[What the task requires]:
Go through the records line by line and work out how many lines hold the word "name". Answer with the number only.

[Stored records]:
------
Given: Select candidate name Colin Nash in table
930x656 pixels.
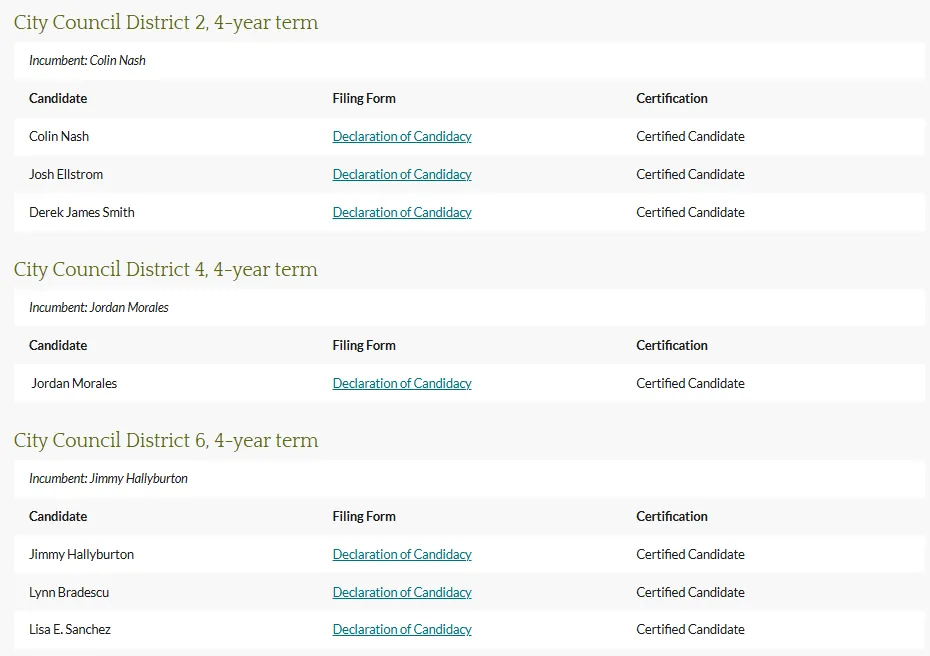Looking at the screenshot, I should 59,136.
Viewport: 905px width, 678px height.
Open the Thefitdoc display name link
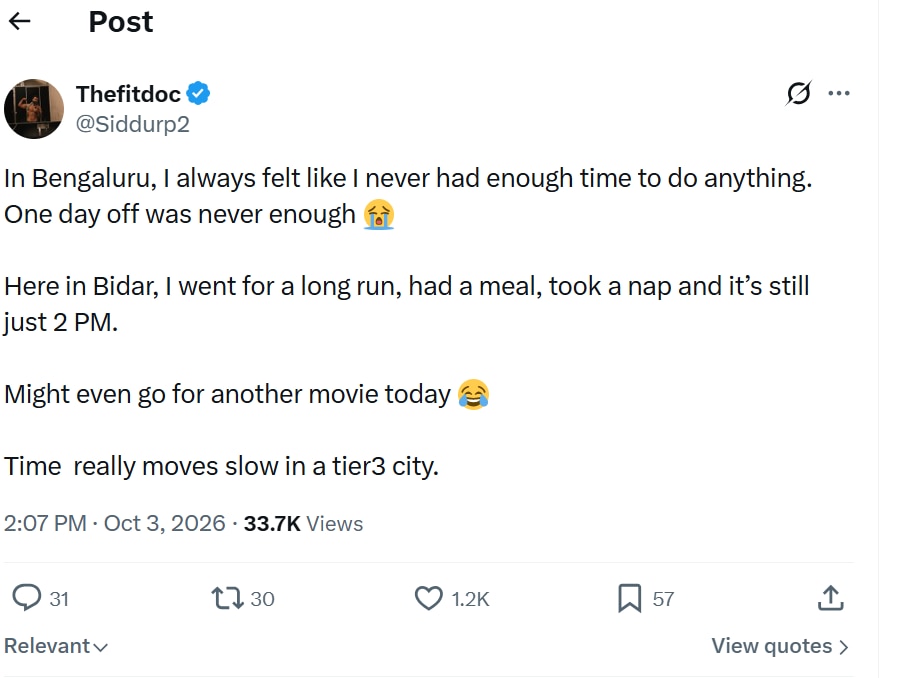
------
[Finished task]:
2